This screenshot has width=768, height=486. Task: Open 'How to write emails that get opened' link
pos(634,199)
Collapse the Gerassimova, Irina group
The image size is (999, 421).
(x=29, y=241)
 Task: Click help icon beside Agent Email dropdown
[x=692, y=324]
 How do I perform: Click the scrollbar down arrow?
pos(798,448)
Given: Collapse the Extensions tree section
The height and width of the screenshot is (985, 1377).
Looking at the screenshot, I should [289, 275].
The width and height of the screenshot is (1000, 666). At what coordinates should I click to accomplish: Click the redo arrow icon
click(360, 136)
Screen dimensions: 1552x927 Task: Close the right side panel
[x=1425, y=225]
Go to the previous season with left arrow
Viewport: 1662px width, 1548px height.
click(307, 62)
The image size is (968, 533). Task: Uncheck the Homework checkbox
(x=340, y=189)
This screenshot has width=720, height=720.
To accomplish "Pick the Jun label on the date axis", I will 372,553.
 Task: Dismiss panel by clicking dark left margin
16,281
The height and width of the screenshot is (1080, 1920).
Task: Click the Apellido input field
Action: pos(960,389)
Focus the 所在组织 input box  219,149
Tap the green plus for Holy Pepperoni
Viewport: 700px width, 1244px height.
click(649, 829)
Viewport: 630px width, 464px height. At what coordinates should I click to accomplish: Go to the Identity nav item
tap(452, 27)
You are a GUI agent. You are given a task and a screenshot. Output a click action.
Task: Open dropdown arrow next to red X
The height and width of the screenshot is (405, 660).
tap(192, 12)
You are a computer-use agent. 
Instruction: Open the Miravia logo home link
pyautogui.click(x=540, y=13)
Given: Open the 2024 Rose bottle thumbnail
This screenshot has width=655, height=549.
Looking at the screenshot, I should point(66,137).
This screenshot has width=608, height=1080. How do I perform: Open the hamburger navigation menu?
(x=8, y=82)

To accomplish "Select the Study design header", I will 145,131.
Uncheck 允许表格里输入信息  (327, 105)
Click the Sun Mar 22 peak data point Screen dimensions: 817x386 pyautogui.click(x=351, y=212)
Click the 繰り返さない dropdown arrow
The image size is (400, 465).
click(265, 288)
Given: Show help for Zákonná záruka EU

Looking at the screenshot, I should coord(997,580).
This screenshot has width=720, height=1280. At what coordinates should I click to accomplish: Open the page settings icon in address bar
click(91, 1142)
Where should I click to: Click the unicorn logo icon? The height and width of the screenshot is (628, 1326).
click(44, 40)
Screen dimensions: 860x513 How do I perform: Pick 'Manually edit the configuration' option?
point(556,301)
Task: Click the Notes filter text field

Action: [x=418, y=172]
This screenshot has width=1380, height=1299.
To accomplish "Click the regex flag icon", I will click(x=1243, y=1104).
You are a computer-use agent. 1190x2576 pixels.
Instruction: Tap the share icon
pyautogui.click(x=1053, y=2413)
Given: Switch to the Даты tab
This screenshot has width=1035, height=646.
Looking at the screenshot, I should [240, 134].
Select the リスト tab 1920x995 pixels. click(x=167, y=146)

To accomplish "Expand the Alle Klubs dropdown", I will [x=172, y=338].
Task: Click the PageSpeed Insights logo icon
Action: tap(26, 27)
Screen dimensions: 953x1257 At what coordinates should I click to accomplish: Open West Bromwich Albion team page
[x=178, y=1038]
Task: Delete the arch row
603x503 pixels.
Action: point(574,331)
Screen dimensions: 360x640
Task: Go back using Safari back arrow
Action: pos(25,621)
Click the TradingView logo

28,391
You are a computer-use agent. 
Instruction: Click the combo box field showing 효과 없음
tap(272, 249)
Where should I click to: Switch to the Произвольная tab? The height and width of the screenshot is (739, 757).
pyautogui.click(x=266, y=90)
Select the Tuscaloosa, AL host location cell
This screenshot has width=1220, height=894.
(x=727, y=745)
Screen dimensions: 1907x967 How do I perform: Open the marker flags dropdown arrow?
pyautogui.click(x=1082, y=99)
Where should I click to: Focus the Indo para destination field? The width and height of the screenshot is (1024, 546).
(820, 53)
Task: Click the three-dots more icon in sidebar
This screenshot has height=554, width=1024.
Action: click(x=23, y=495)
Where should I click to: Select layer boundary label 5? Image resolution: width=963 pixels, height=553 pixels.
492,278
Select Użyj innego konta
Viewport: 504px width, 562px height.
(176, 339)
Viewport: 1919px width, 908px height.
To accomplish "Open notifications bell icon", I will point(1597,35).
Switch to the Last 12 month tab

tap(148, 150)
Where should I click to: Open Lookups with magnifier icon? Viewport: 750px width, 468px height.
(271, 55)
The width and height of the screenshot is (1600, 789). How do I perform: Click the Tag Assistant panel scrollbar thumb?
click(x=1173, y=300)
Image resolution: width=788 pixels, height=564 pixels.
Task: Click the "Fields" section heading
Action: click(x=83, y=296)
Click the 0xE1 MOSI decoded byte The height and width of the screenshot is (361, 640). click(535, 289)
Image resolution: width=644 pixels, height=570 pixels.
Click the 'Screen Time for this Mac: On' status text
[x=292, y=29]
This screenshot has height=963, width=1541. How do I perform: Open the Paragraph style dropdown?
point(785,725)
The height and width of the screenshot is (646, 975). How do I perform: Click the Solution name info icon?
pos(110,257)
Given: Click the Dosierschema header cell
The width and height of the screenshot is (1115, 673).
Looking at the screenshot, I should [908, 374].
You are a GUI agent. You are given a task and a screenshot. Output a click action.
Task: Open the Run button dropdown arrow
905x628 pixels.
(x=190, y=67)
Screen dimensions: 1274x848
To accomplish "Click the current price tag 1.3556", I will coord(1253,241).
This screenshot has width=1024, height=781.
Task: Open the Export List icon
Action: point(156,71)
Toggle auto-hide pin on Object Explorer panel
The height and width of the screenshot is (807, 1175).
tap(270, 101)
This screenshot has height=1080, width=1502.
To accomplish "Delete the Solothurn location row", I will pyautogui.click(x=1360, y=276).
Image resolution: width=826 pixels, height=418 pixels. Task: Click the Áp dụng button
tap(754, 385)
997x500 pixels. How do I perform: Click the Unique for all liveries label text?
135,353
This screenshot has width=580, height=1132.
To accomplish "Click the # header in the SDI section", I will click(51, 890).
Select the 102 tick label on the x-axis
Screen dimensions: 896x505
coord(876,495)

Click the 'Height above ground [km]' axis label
● ● ● ● ● ● ●
**What the exercise asks**
Write out each line above containing "Delete".

**Output below**
Task: Delete the arch row
To accomplish "Delete the Solothurn location row", I will pyautogui.click(x=1360, y=276).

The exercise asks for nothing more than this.